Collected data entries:
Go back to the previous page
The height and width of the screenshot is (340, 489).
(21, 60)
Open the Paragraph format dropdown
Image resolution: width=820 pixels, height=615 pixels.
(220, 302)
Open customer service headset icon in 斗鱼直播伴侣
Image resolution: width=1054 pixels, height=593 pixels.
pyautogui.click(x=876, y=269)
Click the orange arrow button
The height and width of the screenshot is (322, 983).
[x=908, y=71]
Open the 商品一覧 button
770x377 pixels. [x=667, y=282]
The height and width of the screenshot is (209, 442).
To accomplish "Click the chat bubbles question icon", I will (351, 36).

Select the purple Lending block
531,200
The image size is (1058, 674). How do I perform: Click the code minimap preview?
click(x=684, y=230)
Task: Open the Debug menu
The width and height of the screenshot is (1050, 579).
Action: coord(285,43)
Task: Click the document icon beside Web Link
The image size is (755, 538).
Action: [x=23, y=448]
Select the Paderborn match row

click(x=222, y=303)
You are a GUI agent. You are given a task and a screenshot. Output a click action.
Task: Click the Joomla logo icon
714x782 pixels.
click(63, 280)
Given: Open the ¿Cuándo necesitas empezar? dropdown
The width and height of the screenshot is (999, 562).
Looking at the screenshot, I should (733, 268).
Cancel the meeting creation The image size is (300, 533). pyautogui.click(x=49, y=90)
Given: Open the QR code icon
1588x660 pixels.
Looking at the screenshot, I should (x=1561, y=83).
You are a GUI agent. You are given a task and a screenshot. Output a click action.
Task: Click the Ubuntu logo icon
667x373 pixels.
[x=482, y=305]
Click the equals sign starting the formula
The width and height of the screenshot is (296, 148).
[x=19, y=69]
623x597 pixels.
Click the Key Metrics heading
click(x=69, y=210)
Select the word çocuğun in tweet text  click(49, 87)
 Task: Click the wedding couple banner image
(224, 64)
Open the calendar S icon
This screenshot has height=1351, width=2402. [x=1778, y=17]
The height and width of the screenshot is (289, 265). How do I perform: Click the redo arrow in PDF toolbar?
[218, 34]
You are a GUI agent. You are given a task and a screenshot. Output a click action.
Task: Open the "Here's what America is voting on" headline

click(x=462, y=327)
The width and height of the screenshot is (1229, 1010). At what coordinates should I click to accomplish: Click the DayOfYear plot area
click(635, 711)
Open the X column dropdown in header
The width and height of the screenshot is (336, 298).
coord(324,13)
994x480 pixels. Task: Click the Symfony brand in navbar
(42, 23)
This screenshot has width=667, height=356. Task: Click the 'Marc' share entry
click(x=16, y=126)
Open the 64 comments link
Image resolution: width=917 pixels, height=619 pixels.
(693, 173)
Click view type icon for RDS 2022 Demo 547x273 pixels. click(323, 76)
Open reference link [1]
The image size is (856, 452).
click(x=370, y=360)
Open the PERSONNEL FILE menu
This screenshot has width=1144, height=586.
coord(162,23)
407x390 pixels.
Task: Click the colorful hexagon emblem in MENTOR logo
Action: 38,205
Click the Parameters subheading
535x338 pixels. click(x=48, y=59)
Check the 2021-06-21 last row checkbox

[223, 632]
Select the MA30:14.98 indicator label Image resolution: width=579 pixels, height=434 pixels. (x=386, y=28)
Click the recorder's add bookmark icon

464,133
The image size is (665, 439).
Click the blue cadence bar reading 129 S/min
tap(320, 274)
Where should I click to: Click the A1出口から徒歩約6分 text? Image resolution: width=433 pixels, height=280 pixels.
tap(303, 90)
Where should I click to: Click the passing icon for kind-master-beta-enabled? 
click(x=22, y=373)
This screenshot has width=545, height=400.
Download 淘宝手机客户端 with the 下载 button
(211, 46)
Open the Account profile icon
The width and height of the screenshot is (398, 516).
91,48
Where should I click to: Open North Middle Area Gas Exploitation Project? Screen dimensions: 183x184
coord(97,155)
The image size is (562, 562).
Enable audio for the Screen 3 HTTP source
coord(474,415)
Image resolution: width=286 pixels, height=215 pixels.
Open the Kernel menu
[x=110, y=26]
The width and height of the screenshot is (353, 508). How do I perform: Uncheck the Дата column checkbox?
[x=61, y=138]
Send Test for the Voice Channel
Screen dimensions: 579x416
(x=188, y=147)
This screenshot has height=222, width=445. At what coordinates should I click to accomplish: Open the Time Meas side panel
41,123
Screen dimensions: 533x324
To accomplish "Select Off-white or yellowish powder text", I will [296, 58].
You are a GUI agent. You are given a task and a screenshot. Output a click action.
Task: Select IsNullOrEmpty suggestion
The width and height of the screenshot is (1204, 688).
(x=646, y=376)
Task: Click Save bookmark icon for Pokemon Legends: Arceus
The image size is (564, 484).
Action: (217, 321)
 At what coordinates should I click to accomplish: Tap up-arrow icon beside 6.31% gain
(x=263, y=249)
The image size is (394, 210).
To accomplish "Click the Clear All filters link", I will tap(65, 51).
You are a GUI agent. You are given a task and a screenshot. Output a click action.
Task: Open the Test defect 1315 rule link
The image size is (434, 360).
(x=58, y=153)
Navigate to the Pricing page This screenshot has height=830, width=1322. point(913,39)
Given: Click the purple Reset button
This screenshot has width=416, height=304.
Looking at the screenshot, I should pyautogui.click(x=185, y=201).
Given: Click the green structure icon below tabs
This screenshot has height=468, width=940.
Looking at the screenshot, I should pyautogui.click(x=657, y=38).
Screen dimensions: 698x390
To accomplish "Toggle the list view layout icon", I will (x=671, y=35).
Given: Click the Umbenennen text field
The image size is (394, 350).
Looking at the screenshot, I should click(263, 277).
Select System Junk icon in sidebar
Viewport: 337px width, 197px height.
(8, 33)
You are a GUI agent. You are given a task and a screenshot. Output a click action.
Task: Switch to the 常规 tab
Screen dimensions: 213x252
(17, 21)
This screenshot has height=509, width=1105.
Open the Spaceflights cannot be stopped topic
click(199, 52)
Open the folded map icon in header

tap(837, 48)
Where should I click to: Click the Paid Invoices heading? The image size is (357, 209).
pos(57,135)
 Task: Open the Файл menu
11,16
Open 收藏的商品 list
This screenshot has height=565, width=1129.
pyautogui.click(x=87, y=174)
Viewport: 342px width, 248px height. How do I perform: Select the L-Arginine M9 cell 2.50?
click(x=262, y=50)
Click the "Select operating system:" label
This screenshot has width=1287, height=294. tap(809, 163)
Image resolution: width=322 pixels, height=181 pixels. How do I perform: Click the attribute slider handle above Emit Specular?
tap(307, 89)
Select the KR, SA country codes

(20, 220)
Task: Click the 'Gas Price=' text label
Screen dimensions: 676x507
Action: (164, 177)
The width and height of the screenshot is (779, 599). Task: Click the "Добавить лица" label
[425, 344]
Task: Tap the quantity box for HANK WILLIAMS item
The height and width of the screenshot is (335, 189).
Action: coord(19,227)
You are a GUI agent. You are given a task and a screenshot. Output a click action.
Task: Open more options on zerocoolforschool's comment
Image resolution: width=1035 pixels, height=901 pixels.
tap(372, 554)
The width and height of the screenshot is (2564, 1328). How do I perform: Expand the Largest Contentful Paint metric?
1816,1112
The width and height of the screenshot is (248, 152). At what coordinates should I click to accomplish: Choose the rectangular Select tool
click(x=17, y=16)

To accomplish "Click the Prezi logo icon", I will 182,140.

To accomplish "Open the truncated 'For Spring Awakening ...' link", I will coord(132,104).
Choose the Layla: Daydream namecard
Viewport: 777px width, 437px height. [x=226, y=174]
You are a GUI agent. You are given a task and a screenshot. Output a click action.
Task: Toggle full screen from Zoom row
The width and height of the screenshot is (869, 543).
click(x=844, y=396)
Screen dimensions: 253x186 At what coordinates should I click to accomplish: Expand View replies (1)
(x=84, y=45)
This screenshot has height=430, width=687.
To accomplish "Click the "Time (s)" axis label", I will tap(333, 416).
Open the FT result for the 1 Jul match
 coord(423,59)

### WHAT YOU ARE ASKED TO DO
Reproduce verbatim the lines of the listing that start at the line containing "The image size is (562, 562)." and end with the line containing "will (x=671, y=35).", including both of those lines.

### THE OUTPUT
The image size is (562, 562).
Enable audio for the Screen 3 HTTP source
coord(474,415)
Image resolution: width=286 pixels, height=215 pixels.
Open the Kernel menu
[x=110, y=26]
The width and height of the screenshot is (353, 508). How do I perform: Uncheck the Дата column checkbox?
[x=61, y=138]
Send Test for the Voice Channel
Screen dimensions: 579x416
(x=188, y=147)
This screenshot has height=222, width=445. At what coordinates should I click to accomplish: Open the Time Meas side panel
41,123
Screen dimensions: 533x324
To accomplish "Select Off-white or yellowish powder text", I will [296, 58].
You are a GUI agent. You are given a task and a screenshot. Output a click action.
Task: Select IsNullOrEmpty suggestion
The width and height of the screenshot is (1204, 688).
(x=646, y=376)
Task: Click Save bookmark icon for Pokemon Legends: Arceus
The image size is (564, 484).
Action: (217, 321)
 At what coordinates should I click to accomplish: Tap up-arrow icon beside 6.31% gain
(x=263, y=249)
The image size is (394, 210).
To accomplish "Click the Clear All filters link", I will tap(65, 51).
You are a GUI agent. You are given a task and a screenshot. Output a click action.
Task: Open the Test defect 1315 rule link
The image size is (434, 360).
(x=58, y=153)
Navigate to the Pricing page This screenshot has height=830, width=1322. point(913,39)
Given: Click the purple Reset button
This screenshot has width=416, height=304.
Looking at the screenshot, I should pyautogui.click(x=185, y=201).
Given: Click the green structure icon below tabs
This screenshot has height=468, width=940.
Looking at the screenshot, I should pyautogui.click(x=657, y=38).
Screen dimensions: 698x390
To accomplish "Toggle the list view layout icon", I will (x=671, y=35).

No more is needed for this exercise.